• _Entries supplied_
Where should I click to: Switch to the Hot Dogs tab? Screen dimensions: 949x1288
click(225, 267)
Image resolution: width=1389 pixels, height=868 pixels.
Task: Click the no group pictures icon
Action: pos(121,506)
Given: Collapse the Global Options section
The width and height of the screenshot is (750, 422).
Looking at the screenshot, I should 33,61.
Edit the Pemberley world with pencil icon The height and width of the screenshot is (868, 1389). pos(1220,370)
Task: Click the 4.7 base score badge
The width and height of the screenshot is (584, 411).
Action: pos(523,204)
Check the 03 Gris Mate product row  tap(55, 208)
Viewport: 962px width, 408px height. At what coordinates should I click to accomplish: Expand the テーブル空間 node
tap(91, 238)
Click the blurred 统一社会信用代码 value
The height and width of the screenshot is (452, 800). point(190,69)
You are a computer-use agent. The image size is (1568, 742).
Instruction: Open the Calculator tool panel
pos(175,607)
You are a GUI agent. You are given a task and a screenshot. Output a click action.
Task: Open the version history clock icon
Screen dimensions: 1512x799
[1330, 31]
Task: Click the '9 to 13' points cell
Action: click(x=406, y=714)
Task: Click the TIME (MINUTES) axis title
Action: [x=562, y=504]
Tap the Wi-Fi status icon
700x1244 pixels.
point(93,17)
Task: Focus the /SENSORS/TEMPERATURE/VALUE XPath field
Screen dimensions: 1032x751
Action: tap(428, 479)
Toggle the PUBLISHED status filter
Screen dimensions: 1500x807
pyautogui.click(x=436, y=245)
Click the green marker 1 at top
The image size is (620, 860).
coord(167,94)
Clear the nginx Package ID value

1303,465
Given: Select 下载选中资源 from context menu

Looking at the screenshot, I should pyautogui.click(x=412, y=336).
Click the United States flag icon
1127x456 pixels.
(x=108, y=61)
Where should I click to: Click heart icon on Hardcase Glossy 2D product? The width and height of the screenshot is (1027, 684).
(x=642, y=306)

• _The problem_
Your output should consist only of the lines from the one containing "Viewport: 962px width, 408px" to the end of the records above, each retyped exactly.

• _Task response_
Viewport: 962px width, 408px height. At what coordinates should I click to accomplish: Expand the テーブル空間 node
tap(91, 238)
Click the blurred 统一社会信用代码 value
The height and width of the screenshot is (452, 800). point(190,69)
You are a computer-use agent. The image size is (1568, 742).
Instruction: Open the Calculator tool panel
pos(175,607)
You are a GUI agent. You are given a task and a screenshot. Output a click action.
Task: Open the version history clock icon
Screen dimensions: 1512x799
[1330, 31]
Task: Click the '9 to 13' points cell
Action: click(x=406, y=714)
Task: Click the TIME (MINUTES) axis title
Action: [x=562, y=504]
Tap the Wi-Fi status icon
700x1244 pixels.
point(93,17)
Task: Focus the /SENSORS/TEMPERATURE/VALUE XPath field
Screen dimensions: 1032x751
Action: tap(428, 479)
Toggle the PUBLISHED status filter
Screen dimensions: 1500x807
pyautogui.click(x=436, y=245)
Click the green marker 1 at top
The image size is (620, 860).
coord(167,94)
Clear the nginx Package ID value

1303,465
Given: Select 下载选中资源 from context menu

Looking at the screenshot, I should pyautogui.click(x=412, y=336).
Click the United States flag icon
1127x456 pixels.
(x=108, y=61)
Where should I click to: Click heart icon on Hardcase Glossy 2D product? The width and height of the screenshot is (1027, 684).
(x=642, y=306)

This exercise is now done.